*Problem*: A word-for-word retyping of the listing below is required, with the pictures dropped.

*Recorded data*:
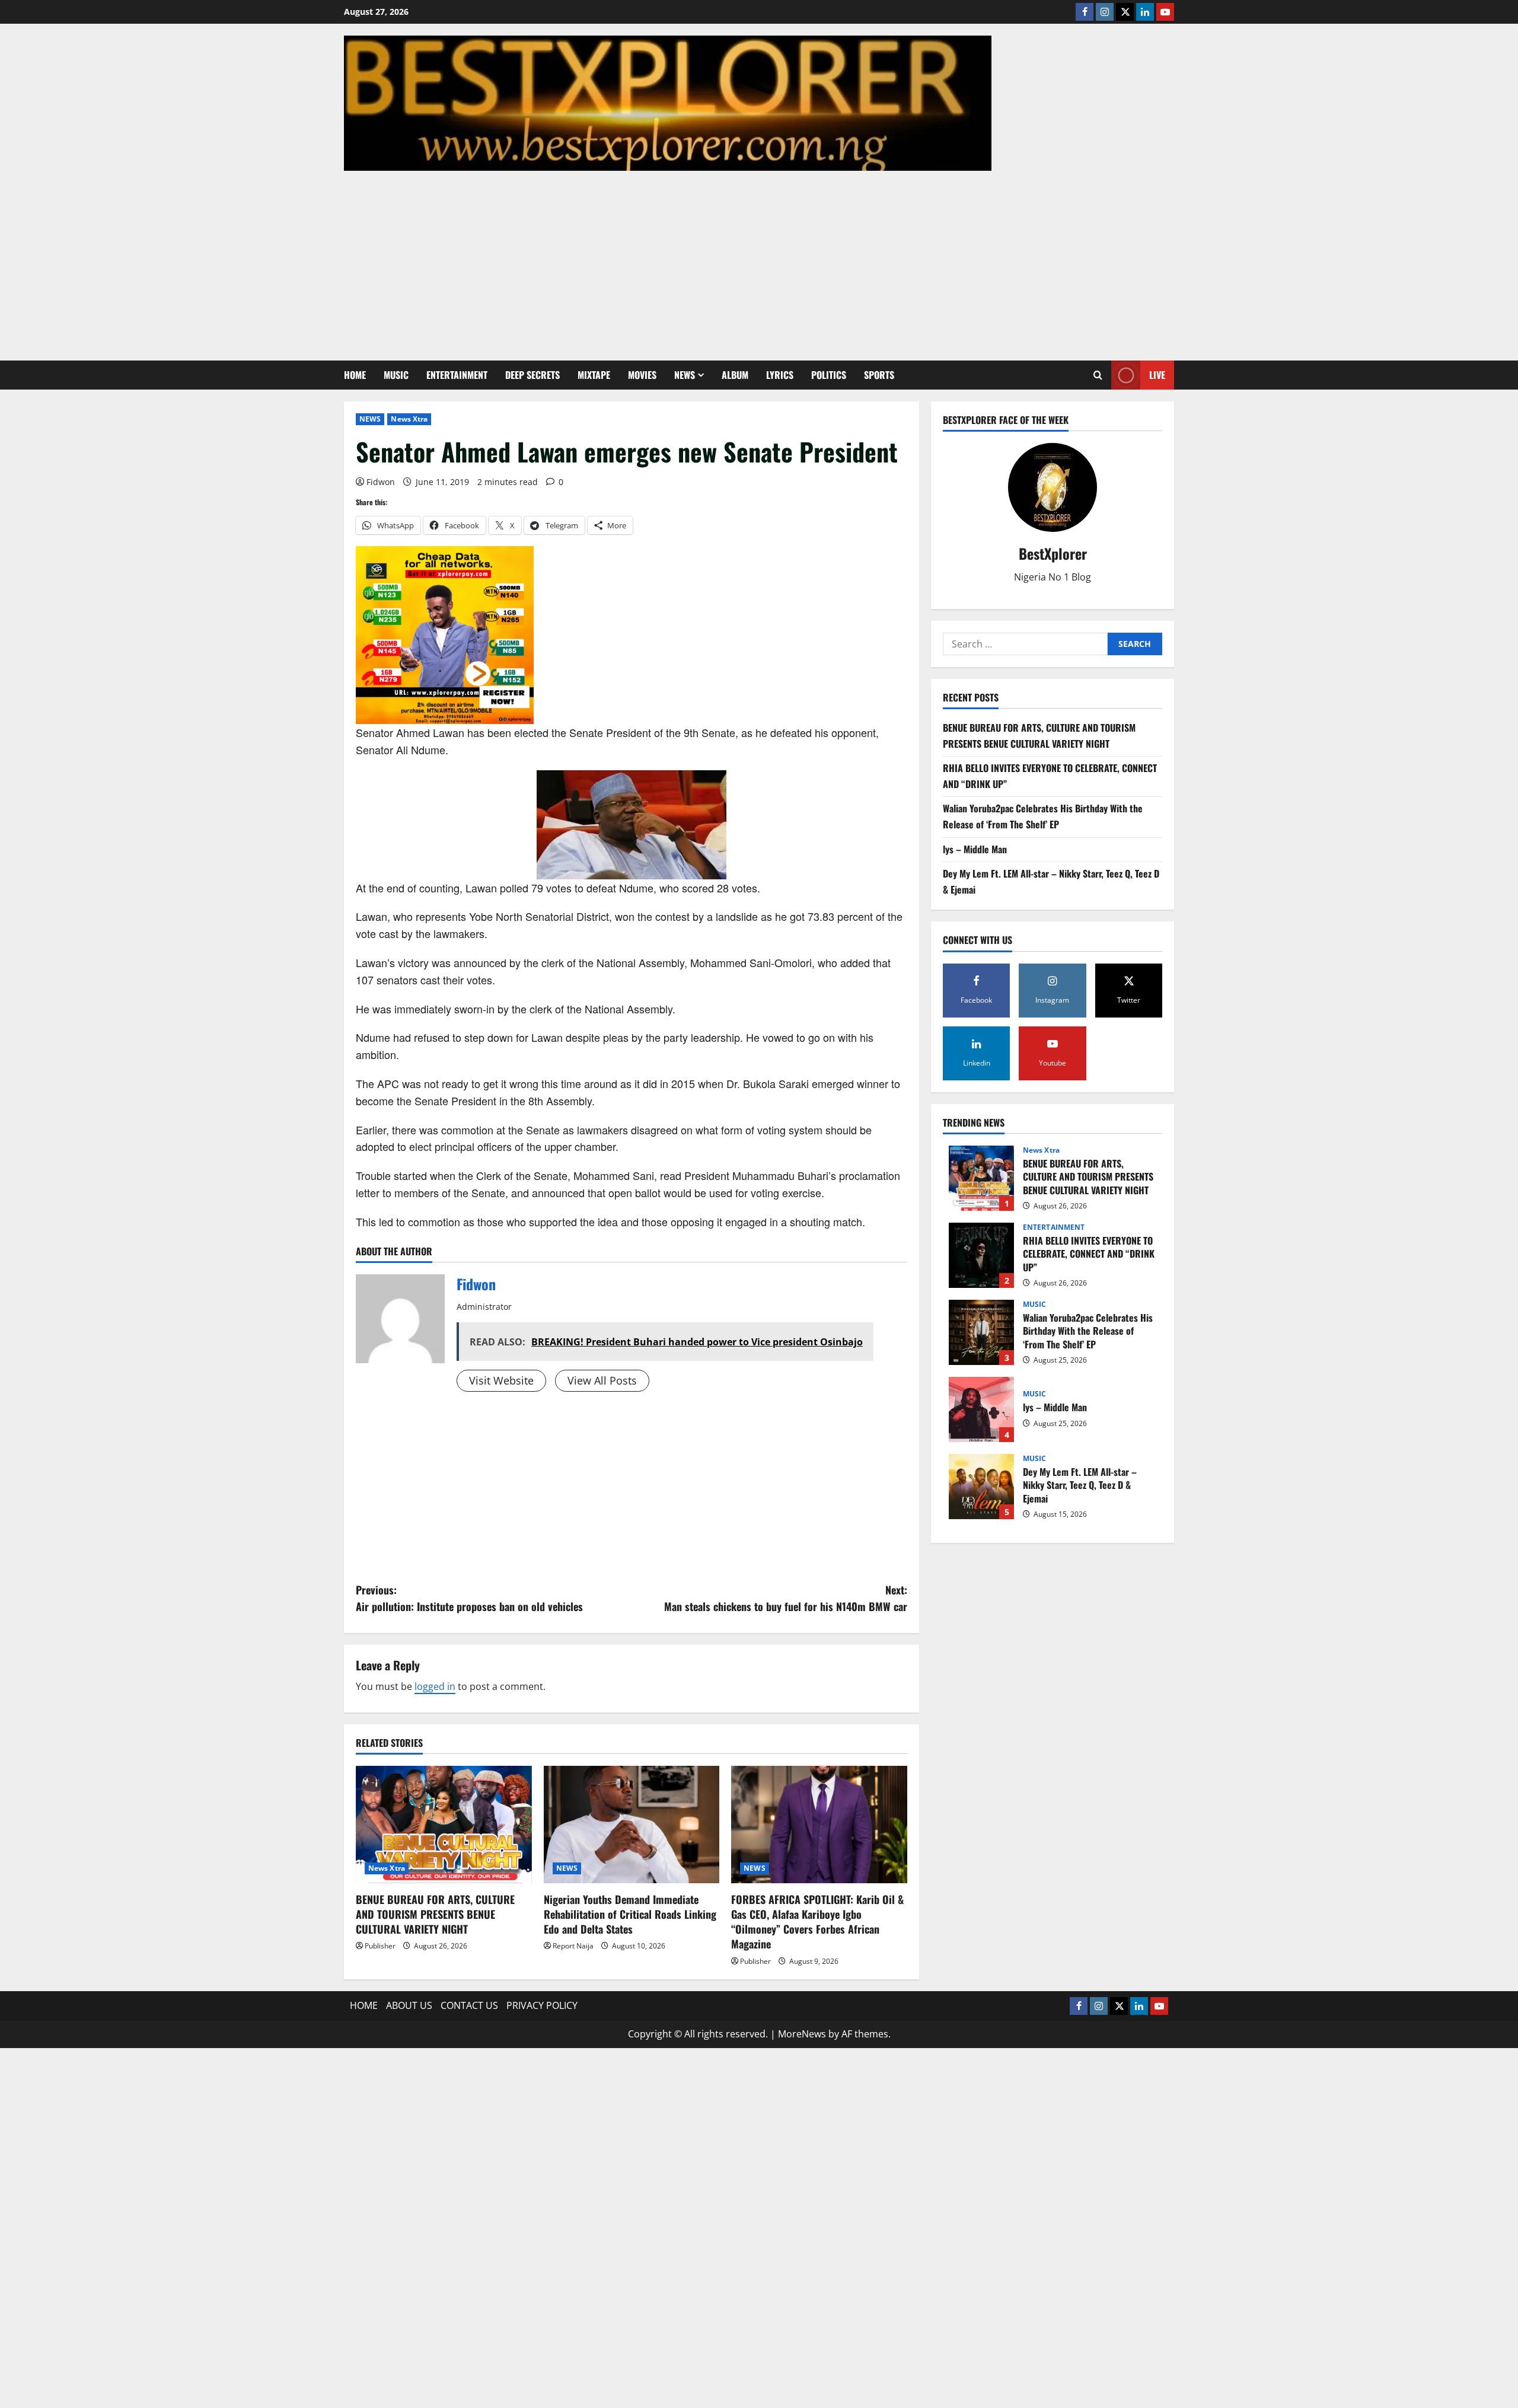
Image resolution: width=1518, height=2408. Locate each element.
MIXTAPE (594, 375)
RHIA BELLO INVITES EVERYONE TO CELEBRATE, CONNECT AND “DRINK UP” (981, 1255)
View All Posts (602, 1380)
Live (1157, 375)
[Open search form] (1097, 375)
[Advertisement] (759, 260)
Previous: (469, 1598)
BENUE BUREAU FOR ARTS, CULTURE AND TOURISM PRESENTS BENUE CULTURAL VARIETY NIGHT (435, 1914)
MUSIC (396, 375)
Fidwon (380, 481)
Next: (785, 1598)
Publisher (380, 1946)
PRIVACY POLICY (542, 2005)
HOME (355, 375)
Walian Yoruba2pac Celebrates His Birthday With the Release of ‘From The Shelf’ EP (981, 1332)
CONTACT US (469, 2005)
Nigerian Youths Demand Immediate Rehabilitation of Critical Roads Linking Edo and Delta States (630, 1914)
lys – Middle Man (975, 849)
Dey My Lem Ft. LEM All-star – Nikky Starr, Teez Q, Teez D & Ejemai (981, 1486)
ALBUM (735, 375)
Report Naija (573, 1946)
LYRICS (779, 375)
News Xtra (409, 419)
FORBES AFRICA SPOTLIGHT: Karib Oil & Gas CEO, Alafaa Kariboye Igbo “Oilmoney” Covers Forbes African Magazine (817, 1922)
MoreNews (802, 2033)
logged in (434, 1686)
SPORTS (879, 375)
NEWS (684, 375)
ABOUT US (409, 2005)
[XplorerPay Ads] (445, 634)
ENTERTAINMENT (456, 375)
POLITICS (828, 375)
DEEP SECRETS (532, 375)
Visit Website (501, 1380)
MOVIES (642, 375)
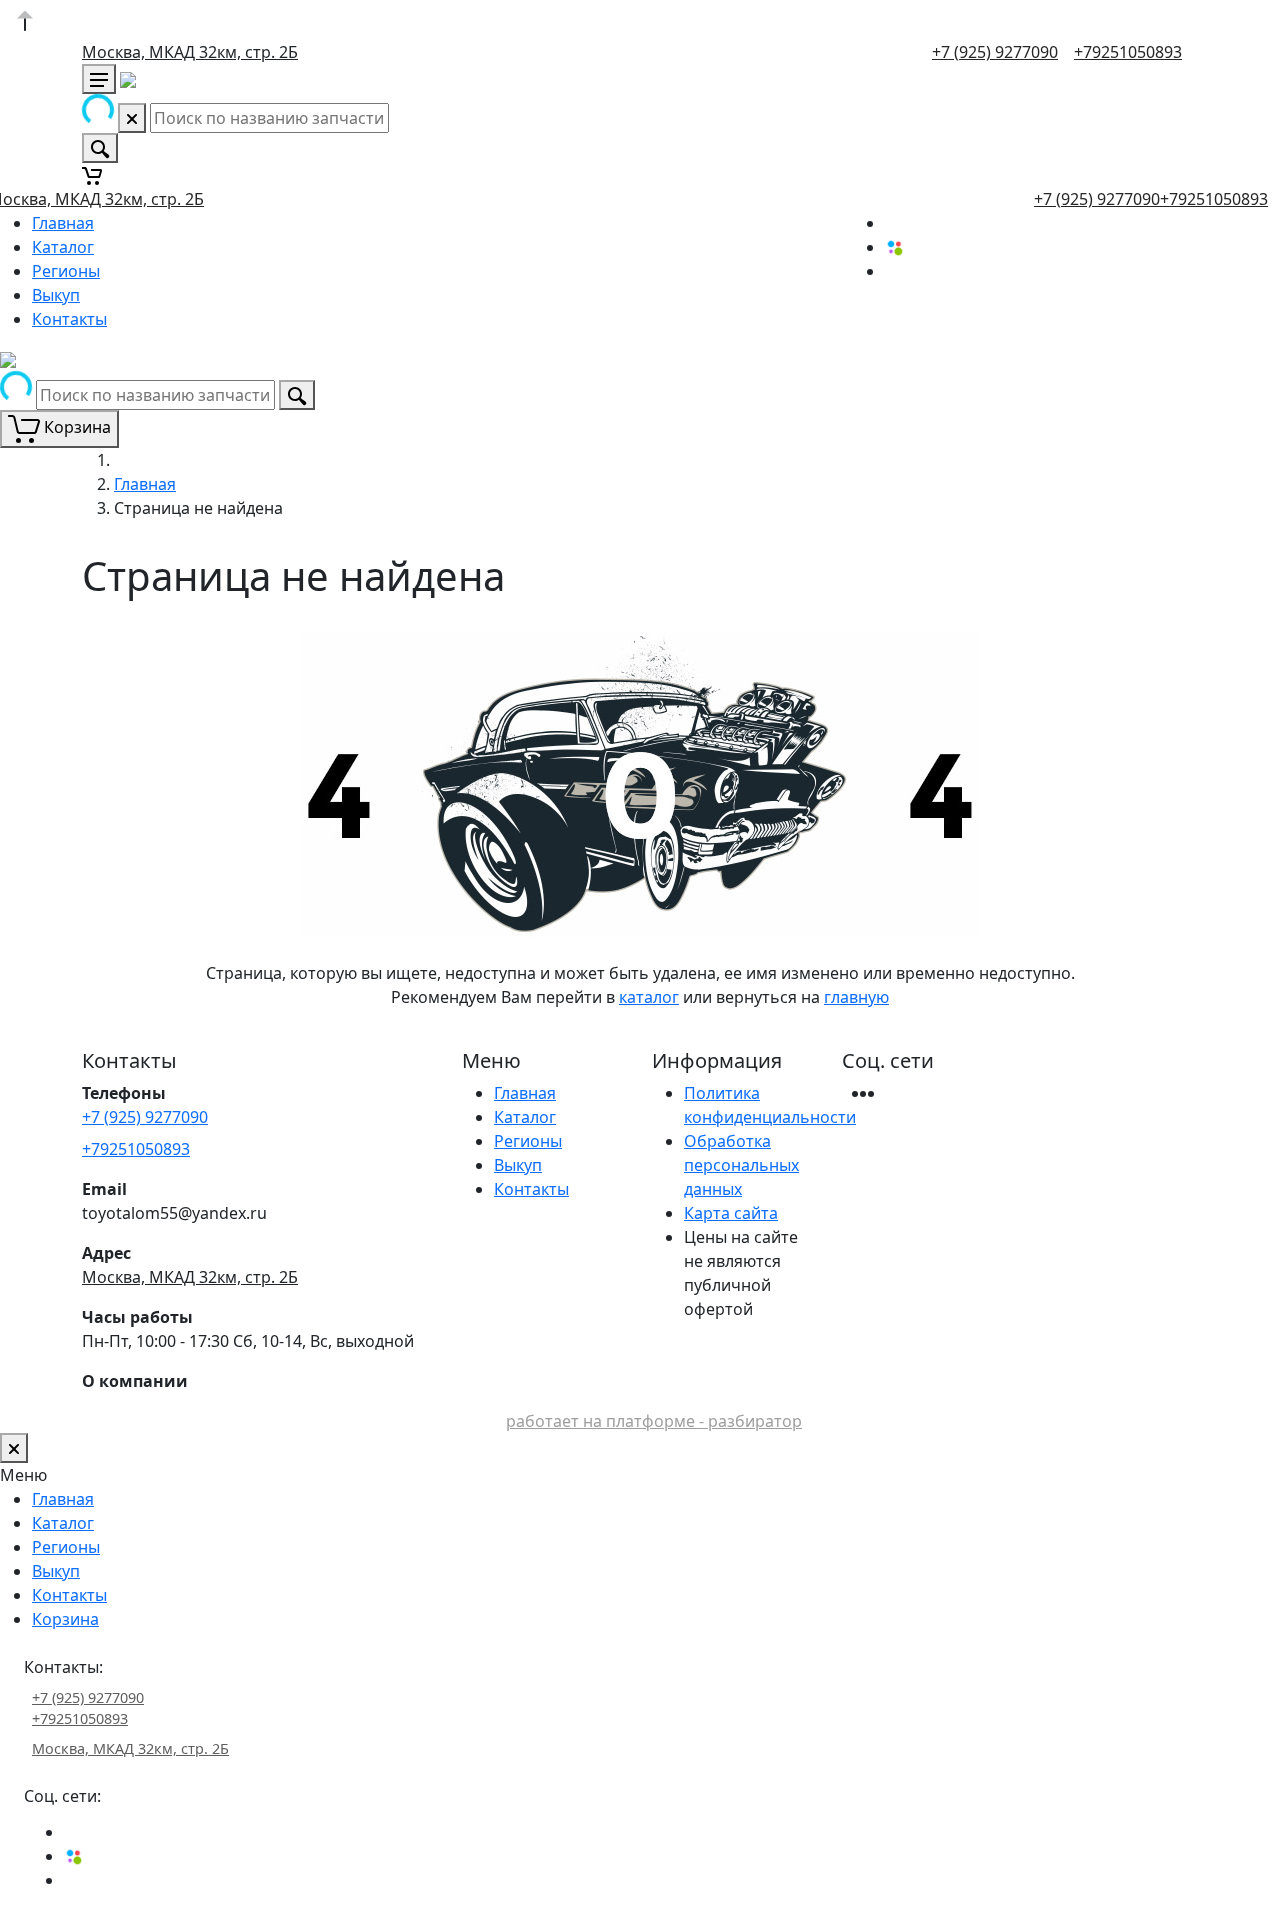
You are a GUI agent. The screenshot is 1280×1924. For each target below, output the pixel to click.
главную (856, 997)
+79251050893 (1128, 52)
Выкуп (56, 295)
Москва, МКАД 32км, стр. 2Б (190, 52)
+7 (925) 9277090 (995, 52)
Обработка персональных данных (741, 1165)
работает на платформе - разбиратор (654, 1421)
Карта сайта (731, 1213)
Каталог (63, 247)
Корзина (65, 1619)
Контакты (69, 319)
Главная (63, 223)
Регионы (66, 271)
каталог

*Result*:
Image resolution: width=1518, height=2408. Locate each element.
MIXTAPE (594, 375)
RHIA BELLO INVITES EVERYONE TO CELEBRATE, CONNECT AND “DRINK UP” (981, 1255)
View All Posts (602, 1380)
Live (1157, 375)
[Open search form] (1097, 375)
[Advertisement] (759, 260)
Previous: (469, 1598)
BENUE BUREAU FOR ARTS, CULTURE AND TOURISM PRESENTS BENUE CULTURAL VARIETY NIGHT (435, 1914)
MUSIC (396, 375)
Fidwon (380, 481)
Next: (785, 1598)
Publisher (380, 1946)
PRIVACY POLICY (542, 2005)
HOME (355, 375)
Walian Yoruba2pac Celebrates His Birthday With the Release of ‘From The Shelf’ EP (981, 1332)
CONTACT US (469, 2005)
Nigerian Youths Demand Immediate Rehabilitation of Critical Roads Linking Edo and Delta States (630, 1914)
lys – Middle Man (975, 849)
Dey My Lem Ft. LEM All-star – Nikky Starr, Teez Q, Teez D & Ejemai (981, 1486)
ALBUM (735, 375)
Report Naija (573, 1946)
LYRICS (779, 375)
News Xtra (409, 419)
FORBES AFRICA SPOTLIGHT: Karib Oil & Gas CEO, Alafaa Kariboye Igbo “Oilmoney” Covers Forbes African Magazine (817, 1922)
MoreNews (802, 2033)
logged in (434, 1686)
SPORTS (879, 375)
NEWS (684, 375)
ABOUT US (409, 2005)
[XplorerPay Ads] (445, 634)
ENTERTAINMENT (456, 375)
POLITICS (828, 375)
DEEP SECRETS (532, 375)
Visit Website (501, 1380)
MOVIES (642, 375)
You are a GUI agent. The screenshot is 1280×1924. For each target below, output the pixel to click.
главную (856, 997)
+79251050893 (1128, 52)
Выкуп (56, 295)
Москва, МКАД 32км, стр. 2Б (190, 52)
+7 (925) 9277090 (995, 52)
Обработка персональных данных (741, 1165)
работает на платформе - разбиратор (654, 1421)
Карта сайта (731, 1213)
Каталог (63, 247)
Корзина (65, 1619)
Контакты (69, 319)
Главная (63, 223)
Регионы (66, 271)
каталог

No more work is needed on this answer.